Examining Thieno[3,4-b]pyrazine Through a Multifaceted Lens: From Extended Ring Functionalization to Ambipolar-Acceptor Copolymers
Abstract
A class of materials known as conjugated polymers (CPs) has been shown to integrate the physical properties of organic plastics such as low-weight, flexibility, and synthetic modularity with electronic semiconducting properties typically found in inorganic materials. While a variety of parameters determine the resultant material’s conductivity, a crucial factor is the bandgap (Eg). Specifically, thieno[3,4-b]pyrazine (TP) has found success in generating low Eg CPs (i.e. Eg < 1.5 eV), largely in part due to its ambipolar identity. Two strategies to achieve Eg values < 1 eV include extending the conjugation of TP through ring fusion and pairing TP with strong electron accepting moieties. The investigation into extended ring TPs as low bandgap homopolymers was initially pursued with the synthesis of poly(acenaphtho[1,2-b]thieno[3,4-e]pyrazine), a record setting low Eg homopolymer.

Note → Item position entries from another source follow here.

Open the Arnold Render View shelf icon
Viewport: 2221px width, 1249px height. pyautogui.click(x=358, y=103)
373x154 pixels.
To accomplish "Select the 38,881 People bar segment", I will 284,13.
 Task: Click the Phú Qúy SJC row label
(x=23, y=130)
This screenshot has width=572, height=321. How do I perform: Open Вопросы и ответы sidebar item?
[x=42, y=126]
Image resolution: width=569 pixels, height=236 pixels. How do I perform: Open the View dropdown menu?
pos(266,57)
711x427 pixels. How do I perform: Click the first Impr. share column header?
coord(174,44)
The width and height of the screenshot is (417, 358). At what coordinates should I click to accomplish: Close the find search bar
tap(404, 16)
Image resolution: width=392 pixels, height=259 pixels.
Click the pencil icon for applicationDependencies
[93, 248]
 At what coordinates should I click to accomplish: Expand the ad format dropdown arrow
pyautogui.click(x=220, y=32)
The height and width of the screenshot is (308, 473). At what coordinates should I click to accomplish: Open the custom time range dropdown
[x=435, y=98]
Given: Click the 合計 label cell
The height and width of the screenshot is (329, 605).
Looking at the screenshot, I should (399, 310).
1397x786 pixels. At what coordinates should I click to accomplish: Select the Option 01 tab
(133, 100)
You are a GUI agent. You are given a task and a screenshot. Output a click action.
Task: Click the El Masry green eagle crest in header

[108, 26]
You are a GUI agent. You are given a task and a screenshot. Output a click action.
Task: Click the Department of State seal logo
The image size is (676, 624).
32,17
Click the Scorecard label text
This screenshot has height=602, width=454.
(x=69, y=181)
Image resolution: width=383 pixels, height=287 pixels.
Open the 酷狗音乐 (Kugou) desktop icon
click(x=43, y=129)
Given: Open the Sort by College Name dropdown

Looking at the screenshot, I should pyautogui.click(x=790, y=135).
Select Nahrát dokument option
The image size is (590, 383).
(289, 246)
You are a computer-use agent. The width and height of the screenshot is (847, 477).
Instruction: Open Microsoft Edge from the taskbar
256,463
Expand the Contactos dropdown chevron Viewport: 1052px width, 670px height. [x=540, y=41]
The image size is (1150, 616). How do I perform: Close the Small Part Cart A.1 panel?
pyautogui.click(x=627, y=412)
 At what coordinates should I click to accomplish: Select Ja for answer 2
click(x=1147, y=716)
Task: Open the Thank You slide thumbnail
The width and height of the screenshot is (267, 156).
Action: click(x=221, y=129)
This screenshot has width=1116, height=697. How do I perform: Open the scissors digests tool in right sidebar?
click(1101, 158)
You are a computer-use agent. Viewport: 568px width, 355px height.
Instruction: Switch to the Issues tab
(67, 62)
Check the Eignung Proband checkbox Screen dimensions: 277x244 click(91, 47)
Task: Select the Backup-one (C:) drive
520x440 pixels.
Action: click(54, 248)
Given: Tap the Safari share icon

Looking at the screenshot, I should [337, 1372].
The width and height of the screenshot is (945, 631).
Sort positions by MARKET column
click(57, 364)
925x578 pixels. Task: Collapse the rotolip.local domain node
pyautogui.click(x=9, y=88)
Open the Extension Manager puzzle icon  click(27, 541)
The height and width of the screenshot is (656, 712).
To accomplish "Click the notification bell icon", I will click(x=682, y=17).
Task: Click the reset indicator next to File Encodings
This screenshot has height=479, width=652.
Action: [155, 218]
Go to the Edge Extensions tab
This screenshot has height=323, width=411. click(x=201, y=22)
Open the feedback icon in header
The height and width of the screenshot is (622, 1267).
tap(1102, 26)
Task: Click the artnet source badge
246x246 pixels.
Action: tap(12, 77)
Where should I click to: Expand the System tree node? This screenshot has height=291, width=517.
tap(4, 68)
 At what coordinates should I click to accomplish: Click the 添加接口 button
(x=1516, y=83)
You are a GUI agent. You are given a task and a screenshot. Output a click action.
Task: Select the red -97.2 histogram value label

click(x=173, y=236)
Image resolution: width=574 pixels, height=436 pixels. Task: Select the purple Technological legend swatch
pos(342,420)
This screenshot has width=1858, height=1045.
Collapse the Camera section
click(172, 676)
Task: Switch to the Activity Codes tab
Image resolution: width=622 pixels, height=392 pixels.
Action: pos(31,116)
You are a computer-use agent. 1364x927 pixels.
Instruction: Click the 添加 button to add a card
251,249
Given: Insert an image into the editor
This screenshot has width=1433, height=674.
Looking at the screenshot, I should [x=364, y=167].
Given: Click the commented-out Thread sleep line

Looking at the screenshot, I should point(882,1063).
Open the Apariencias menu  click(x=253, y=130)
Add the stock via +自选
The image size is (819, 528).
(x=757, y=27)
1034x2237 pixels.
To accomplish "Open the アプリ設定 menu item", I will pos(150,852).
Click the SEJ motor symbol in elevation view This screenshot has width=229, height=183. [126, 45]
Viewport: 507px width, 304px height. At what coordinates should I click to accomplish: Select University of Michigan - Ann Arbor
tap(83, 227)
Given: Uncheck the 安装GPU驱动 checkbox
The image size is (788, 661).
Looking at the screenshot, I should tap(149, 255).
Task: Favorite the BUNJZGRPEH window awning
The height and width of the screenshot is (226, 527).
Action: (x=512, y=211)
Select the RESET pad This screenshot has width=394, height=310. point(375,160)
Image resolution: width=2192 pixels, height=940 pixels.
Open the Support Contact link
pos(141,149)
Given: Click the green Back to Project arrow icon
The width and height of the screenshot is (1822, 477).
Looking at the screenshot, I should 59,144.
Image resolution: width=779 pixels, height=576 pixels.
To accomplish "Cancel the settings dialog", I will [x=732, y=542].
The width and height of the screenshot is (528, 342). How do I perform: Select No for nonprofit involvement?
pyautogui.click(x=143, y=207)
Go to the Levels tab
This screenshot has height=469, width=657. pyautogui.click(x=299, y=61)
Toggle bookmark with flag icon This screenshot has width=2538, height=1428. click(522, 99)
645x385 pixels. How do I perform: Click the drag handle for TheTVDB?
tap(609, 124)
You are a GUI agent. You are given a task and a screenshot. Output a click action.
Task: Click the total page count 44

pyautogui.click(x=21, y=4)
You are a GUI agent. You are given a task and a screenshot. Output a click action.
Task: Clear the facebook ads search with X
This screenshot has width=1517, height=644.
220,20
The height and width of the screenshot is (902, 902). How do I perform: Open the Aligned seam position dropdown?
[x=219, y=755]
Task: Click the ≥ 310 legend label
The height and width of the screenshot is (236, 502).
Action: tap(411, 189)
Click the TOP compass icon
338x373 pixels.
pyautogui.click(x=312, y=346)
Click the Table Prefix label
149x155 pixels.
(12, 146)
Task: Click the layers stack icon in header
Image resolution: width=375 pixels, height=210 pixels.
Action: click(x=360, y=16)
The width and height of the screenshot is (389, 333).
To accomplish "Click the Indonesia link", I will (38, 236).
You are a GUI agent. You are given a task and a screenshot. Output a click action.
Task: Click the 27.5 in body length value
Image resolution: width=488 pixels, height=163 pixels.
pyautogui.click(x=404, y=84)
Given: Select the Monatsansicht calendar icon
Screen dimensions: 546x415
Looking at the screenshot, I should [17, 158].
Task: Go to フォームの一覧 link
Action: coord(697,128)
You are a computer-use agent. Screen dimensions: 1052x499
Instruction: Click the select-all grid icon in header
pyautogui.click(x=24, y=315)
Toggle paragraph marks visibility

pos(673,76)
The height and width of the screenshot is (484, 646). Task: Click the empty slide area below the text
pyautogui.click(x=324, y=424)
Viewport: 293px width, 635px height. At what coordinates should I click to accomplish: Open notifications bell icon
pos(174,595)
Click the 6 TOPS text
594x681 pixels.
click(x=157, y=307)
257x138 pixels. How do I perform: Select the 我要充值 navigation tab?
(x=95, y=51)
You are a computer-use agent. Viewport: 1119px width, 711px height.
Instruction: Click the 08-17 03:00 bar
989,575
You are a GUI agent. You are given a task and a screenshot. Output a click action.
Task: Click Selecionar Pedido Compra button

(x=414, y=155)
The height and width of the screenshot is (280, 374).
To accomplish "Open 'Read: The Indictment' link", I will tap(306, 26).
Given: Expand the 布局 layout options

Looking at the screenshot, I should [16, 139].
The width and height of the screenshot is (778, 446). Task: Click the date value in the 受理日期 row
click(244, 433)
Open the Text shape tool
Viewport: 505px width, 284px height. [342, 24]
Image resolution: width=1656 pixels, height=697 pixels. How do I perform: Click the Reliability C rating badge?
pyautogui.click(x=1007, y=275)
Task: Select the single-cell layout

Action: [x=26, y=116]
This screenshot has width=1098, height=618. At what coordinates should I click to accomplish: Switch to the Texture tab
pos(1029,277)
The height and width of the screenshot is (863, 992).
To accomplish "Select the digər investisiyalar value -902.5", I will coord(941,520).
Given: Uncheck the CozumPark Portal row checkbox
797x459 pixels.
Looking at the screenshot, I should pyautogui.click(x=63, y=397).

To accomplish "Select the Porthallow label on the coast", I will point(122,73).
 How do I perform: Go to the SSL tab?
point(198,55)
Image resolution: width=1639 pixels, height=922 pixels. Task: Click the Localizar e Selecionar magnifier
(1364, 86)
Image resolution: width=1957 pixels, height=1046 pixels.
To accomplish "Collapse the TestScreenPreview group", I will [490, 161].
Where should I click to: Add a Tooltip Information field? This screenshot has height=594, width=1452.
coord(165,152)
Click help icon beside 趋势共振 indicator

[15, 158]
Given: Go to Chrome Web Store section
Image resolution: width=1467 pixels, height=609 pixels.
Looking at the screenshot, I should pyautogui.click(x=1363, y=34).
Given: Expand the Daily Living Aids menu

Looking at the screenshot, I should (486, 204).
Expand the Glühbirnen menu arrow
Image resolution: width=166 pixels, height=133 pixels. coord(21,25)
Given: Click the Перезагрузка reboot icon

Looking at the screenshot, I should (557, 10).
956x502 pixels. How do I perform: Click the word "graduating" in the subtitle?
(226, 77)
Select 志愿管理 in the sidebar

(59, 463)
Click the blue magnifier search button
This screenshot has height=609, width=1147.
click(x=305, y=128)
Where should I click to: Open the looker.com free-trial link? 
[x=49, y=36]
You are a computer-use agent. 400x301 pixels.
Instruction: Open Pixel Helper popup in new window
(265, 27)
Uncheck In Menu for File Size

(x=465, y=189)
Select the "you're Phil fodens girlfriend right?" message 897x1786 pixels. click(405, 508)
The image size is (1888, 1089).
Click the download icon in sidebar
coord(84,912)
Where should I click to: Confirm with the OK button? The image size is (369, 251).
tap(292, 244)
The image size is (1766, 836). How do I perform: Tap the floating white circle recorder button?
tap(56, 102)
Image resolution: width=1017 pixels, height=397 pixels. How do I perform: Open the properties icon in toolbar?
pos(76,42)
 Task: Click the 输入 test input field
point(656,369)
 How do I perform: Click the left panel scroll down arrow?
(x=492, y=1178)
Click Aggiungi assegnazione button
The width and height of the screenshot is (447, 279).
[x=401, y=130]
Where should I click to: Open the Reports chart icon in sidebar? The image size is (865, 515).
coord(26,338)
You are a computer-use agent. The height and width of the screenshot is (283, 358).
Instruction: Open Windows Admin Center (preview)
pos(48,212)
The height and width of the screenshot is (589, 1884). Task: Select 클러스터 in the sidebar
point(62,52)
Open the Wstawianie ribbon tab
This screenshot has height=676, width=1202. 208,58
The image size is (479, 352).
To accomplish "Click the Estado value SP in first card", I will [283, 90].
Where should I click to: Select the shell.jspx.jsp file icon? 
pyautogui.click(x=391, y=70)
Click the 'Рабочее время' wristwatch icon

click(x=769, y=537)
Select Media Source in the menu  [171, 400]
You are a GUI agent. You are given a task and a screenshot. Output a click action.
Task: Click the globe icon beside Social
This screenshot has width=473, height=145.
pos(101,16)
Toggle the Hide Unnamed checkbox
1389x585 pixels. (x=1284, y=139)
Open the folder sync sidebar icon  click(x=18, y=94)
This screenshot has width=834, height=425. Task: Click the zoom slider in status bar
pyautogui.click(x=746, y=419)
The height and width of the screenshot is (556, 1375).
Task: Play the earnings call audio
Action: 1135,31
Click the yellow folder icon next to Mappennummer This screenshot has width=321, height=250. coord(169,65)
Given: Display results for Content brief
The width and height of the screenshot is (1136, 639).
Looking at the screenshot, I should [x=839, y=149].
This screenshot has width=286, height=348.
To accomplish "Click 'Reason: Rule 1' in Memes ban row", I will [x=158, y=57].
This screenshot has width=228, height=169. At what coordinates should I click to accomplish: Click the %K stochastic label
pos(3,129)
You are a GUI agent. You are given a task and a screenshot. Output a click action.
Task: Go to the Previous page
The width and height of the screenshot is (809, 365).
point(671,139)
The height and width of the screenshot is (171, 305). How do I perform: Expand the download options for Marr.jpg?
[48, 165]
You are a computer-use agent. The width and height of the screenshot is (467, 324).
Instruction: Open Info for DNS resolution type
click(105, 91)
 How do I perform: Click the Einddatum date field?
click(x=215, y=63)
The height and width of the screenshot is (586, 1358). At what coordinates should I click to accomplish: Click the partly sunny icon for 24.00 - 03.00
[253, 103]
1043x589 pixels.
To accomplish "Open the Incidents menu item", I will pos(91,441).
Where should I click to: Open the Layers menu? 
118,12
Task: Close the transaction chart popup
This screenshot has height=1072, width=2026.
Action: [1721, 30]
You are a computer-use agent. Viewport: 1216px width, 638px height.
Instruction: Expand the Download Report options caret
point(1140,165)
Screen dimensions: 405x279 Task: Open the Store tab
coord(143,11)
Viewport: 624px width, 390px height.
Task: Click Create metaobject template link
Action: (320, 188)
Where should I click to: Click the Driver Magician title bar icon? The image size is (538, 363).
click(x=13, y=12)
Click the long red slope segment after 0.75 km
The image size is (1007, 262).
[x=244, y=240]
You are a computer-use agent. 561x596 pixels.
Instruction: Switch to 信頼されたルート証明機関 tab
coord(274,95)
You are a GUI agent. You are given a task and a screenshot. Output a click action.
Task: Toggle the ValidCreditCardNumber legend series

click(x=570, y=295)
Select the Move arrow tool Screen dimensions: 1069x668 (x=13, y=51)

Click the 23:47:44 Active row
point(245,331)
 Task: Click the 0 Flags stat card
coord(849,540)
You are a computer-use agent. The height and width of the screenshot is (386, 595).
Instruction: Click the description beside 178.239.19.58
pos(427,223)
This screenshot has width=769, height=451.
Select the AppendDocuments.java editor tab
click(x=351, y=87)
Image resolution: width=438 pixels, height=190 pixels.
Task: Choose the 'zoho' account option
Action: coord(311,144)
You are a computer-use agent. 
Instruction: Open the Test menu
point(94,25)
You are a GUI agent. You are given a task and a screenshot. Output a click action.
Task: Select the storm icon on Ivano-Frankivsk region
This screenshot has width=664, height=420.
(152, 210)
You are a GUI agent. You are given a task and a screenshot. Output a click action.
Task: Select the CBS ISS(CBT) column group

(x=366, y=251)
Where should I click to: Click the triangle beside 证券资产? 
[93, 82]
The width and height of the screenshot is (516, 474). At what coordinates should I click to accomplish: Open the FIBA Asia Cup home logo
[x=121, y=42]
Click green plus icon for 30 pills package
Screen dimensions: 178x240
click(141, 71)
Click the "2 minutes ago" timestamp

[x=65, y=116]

Upon this realization of driving Eg¬ values down through ring fusion on the pyrazine portion of TP, additional analogues were considered with 2λ4δ2-dithieno[3,4-b:3’,4’-e]pyrazine as one of the most promising candidates due to its predicted Eg of 0.14 eV. Efforts into this research have produced a variety of precursors and analogues, adding to the family of TPs for further study.
A second strategy for Eg reduction is through the pairing of electronically mismatched units known as donors and acceptors. While this does reduce Eg, the underlying principles of the cause is disputed. Thus, to further understand the interactions in these types of copolymer systems, a small molecule study was designed with a strong donor, a strong acceptor, and the ambipolar unit TP in which six possible dimer configurations were synthesized and analyzed to determine the extent of donor-acceptor interactions. Lastly, an investigation into TP-acceptor alternating copolymers was carried out by pairing TP with two acceptors of varying accepting strength and contributions to polymer solubility. Because of the atypical design of these copolymers, a relatively new cross-coupling method known as direct arylation polymerization was used in their synthesis. The optimization of which produced a CP with an Eg of 0.93 eV. These results thus provide evidence for a new design motif for low bandgap CPs that further refines our understanding of donor-acceptor relationships.